What is the safest way to run OpenClaw?

The safest way to run OpenClaw is on an isolated cloud VM. Create a fresh VM on a cloud provider (AWS, Google Cloud, Azure, etc.). Configure strict network rules to block unnecessary inbound and outbound connections. Never put your real credentials on this VM. Create separate accounts with minimal permissions for any services OpenClaw needs. Enable comprehensive logging. Regularly destroy and rebuild the VM to remove any persistent compromises.

Should enterprises allow OpenClaw in their environment?

Most security experts recommend enterprises avoid OpenClaw for now. The risks include: increased attack surface, compliance issues with regulations like HIPAA and SOX, supply chain trust problems with unvetted skills, incident response complications from AI decision-making, and potential cyber insurance issues.

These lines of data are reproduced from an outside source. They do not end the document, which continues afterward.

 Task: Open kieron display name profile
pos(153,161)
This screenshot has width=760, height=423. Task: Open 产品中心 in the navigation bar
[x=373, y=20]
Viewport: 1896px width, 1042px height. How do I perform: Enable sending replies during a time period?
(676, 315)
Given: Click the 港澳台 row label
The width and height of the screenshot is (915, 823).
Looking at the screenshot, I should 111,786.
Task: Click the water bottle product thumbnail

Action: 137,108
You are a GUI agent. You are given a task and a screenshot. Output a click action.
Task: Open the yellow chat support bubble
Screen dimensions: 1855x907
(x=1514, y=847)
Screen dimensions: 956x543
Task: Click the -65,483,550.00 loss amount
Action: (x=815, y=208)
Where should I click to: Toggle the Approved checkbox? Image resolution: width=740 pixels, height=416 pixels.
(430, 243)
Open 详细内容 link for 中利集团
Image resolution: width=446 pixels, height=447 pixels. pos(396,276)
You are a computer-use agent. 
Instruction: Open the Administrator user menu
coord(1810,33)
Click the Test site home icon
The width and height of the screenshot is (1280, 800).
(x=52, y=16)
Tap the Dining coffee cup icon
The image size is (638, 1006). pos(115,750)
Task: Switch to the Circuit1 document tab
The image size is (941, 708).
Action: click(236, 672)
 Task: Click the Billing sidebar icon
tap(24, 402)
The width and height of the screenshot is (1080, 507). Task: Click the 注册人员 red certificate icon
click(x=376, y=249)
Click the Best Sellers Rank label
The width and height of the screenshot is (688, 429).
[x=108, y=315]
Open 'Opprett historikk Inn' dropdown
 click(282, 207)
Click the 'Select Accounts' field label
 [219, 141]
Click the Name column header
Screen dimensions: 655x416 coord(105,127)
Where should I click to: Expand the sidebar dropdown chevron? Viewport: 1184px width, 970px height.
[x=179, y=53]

If enterprise use is necessary, strict isolation, monitoring, and access controls should be mandatory.

How does prompt injection affect OpenClaw security?

Prompt injection is an AI-specific vulnerability where attackers embed malicious instructions in text that OpenClaw processes. Since OpenClaw takes actions (not just answers questions), successful prompt injection can make it execute unauthorized commands, ignore safety restrictions, reveal protected information, or act against your interests. Attackers have demonstrated prompt injection through documents, websites, and even calendar invites. OpenClaw has added mitigations, but this remains a fundamental challenge for AI agents.

Has OpenClaw fixed its security vulnerabilities?

OpenClaw has released patches for all publicly known CVEs. Response times have been reasonable, typically under two weeks for critical issues. ClawHub added VirusTotal scanning and skill reporting mechanisms. But fundamental challenges remain: many users run outdated versions, the skill ecosystem is still not fully vetted, prompt injection is inherently difficult to prevent, and new vulnerabilities continue to be discovered. OpenClaw security is improved but not solved.